━━━ Excerpted data ━━━
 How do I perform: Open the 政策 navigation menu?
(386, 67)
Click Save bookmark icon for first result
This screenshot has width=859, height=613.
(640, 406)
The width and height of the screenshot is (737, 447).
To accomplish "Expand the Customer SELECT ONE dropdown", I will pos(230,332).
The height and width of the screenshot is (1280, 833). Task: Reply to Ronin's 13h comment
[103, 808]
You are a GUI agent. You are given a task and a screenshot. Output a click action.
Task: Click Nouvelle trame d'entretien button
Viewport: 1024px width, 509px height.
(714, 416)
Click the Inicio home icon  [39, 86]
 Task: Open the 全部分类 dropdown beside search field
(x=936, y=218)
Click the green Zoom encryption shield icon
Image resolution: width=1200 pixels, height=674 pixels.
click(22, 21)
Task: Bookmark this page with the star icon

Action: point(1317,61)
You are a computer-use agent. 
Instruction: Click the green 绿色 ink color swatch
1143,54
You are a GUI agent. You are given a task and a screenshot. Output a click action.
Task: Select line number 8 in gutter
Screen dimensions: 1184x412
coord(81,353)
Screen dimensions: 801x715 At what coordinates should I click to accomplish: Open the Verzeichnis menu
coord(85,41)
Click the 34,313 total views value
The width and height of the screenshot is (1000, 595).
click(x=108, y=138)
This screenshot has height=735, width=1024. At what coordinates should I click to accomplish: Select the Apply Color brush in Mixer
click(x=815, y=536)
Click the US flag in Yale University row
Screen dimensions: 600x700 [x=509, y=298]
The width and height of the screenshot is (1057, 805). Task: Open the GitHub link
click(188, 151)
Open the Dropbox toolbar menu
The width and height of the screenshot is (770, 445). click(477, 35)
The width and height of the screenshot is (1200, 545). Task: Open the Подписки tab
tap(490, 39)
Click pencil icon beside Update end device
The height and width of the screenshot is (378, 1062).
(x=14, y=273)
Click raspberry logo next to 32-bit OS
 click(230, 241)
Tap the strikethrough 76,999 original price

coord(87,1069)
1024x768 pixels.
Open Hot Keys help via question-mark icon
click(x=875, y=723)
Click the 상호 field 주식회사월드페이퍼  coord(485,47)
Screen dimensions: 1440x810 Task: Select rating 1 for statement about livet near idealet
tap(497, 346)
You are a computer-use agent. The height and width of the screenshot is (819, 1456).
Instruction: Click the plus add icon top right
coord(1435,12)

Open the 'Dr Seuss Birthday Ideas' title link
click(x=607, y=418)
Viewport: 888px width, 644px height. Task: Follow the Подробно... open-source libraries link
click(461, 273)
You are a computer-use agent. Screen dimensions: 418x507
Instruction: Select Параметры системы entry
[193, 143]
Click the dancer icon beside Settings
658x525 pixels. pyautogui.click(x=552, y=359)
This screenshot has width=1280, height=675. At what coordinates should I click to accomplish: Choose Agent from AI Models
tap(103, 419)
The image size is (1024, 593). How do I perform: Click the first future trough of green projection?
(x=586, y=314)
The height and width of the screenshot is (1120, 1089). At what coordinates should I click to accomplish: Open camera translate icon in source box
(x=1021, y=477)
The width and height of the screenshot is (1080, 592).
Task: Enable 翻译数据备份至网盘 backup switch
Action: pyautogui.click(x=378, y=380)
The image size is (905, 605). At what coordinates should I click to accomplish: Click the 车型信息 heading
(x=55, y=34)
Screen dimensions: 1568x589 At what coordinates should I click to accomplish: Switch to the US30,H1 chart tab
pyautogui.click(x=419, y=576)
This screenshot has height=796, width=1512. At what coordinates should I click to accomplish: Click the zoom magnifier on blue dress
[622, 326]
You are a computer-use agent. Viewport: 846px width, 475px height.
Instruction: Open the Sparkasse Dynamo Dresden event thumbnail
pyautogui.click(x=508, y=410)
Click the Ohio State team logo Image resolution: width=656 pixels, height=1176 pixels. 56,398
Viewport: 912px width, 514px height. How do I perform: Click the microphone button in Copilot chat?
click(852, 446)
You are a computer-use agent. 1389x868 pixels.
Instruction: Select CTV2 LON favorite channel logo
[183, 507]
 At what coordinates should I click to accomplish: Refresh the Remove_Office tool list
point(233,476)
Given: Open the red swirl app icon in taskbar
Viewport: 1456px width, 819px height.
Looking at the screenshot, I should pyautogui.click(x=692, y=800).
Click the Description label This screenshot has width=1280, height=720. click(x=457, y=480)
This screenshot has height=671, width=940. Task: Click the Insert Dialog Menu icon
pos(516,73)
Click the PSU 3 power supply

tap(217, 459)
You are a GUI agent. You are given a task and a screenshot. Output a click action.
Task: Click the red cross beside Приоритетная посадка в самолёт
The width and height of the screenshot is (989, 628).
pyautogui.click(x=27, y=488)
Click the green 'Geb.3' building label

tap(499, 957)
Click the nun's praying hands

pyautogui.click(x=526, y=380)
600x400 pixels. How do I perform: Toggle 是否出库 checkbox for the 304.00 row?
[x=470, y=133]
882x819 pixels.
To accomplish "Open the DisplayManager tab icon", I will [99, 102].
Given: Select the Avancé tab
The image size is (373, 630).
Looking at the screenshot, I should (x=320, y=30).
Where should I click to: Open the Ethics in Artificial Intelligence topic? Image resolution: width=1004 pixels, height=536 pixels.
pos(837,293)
━━━
#### [Task to carry out]
Rewrite all of the entries above, changing "GUI agent" to "interface agent" and leaving everything else unchanged.

#### [Result of this exercise]
 How do I perform: Open the 政策 navigation menu?
(386, 67)
Click Save bookmark icon for first result
This screenshot has width=859, height=613.
(640, 406)
The width and height of the screenshot is (737, 447).
To accomplish "Expand the Customer SELECT ONE dropdown", I will pos(230,332).
The height and width of the screenshot is (1280, 833). Task: Reply to Ronin's 13h comment
[103, 808]
You are a interface agent. You are given a task and a screenshot. Output a click action.
Task: Click Nouvelle trame d'entretien button
Viewport: 1024px width, 509px height.
(714, 416)
Click the Inicio home icon  [39, 86]
 Task: Open the 全部分类 dropdown beside search field
(x=936, y=218)
Click the green Zoom encryption shield icon
Image resolution: width=1200 pixels, height=674 pixels.
click(22, 21)
Task: Bookmark this page with the star icon

Action: point(1317,61)
You are a computer-use agent. 
Instruction: Click the green 绿色 ink color swatch
1143,54
You are a interface agent. You are given a task and a screenshot. Output a click action.
Task: Select line number 8 in gutter
Screen dimensions: 1184x412
coord(81,353)
Screen dimensions: 801x715 At what coordinates should I click to accomplish: Open the Verzeichnis menu
coord(85,41)
Click the 34,313 total views value
The width and height of the screenshot is (1000, 595).
click(x=108, y=138)
This screenshot has height=735, width=1024. At what coordinates should I click to accomplish: Select the Apply Color brush in Mixer
click(x=815, y=536)
Click the US flag in Yale University row
Screen dimensions: 600x700 [x=509, y=298]
The width and height of the screenshot is (1057, 805). Task: Open the GitHub link
click(188, 151)
Open the Dropbox toolbar menu
The width and height of the screenshot is (770, 445). click(477, 35)
The width and height of the screenshot is (1200, 545). Task: Open the Подписки tab
tap(490, 39)
Click pencil icon beside Update end device
The height and width of the screenshot is (378, 1062).
(x=14, y=273)
Click raspberry logo next to 32-bit OS
 click(230, 241)
Tap the strikethrough 76,999 original price

coord(87,1069)
1024x768 pixels.
Open Hot Keys help via question-mark icon
click(x=875, y=723)
Click the 상호 field 주식회사월드페이퍼  coord(485,47)
Screen dimensions: 1440x810 Task: Select rating 1 for statement about livet near idealet
tap(497, 346)
You are a computer-use agent. The height and width of the screenshot is (819, 1456).
Instruction: Click the plus add icon top right
coord(1435,12)

Open the 'Dr Seuss Birthday Ideas' title link
click(x=607, y=418)
Viewport: 888px width, 644px height. Task: Follow the Подробно... open-source libraries link
click(461, 273)
You are a computer-use agent. Screen dimensions: 418x507
Instruction: Select Параметры системы entry
[193, 143]
Click the dancer icon beside Settings
658x525 pixels. pyautogui.click(x=552, y=359)
This screenshot has width=1280, height=675. At what coordinates should I click to accomplish: Choose Agent from AI Models
tap(103, 419)
The image size is (1024, 593). How do I perform: Click the first future trough of green projection?
(x=586, y=314)
The height and width of the screenshot is (1120, 1089). At what coordinates should I click to accomplish: Open camera translate icon in source box
(x=1021, y=477)
The width and height of the screenshot is (1080, 592).
Task: Enable 翻译数据备份至网盘 backup switch
Action: pyautogui.click(x=378, y=380)
The image size is (905, 605). At what coordinates should I click to accomplish: Click the 车型信息 heading
(x=55, y=34)
Screen dimensions: 1568x589 At what coordinates should I click to accomplish: Switch to the US30,H1 chart tab
pyautogui.click(x=419, y=576)
This screenshot has height=796, width=1512. At what coordinates should I click to accomplish: Click the zoom magnifier on blue dress
[622, 326]
You are a computer-use agent. Viewport: 846px width, 475px height.
Instruction: Open the Sparkasse Dynamo Dresden event thumbnail
pyautogui.click(x=508, y=410)
Click the Ohio State team logo Image resolution: width=656 pixels, height=1176 pixels. 56,398
Viewport: 912px width, 514px height. How do I perform: Click the microphone button in Copilot chat?
click(852, 446)
You are a computer-use agent. 1389x868 pixels.
Instruction: Select CTV2 LON favorite channel logo
[183, 507]
 At what coordinates should I click to accomplish: Refresh the Remove_Office tool list
point(233,476)
Given: Open the red swirl app icon in taskbar
Viewport: 1456px width, 819px height.
Looking at the screenshot, I should pyautogui.click(x=692, y=800).
Click the Description label This screenshot has width=1280, height=720. click(x=457, y=480)
This screenshot has height=671, width=940. Task: Click the Insert Dialog Menu icon
pos(516,73)
Click the PSU 3 power supply

tap(217, 459)
You are a interface agent. You are given a task and a screenshot. Output a click action.
Task: Click the red cross beside Приоритетная посадка в самолёт
The width and height of the screenshot is (989, 628).
pyautogui.click(x=27, y=488)
Click the green 'Geb.3' building label

tap(499, 957)
Click the nun's praying hands

pyautogui.click(x=526, y=380)
600x400 pixels. How do I perform: Toggle 是否出库 checkbox for the 304.00 row?
[x=470, y=133]
882x819 pixels.
To accomplish "Open the DisplayManager tab icon", I will [99, 102].
Given: Select the Avancé tab
The image size is (373, 630).
Looking at the screenshot, I should (x=320, y=30).
Where should I click to: Open the Ethics in Artificial Intelligence topic? Image resolution: width=1004 pixels, height=536 pixels.
pos(837,293)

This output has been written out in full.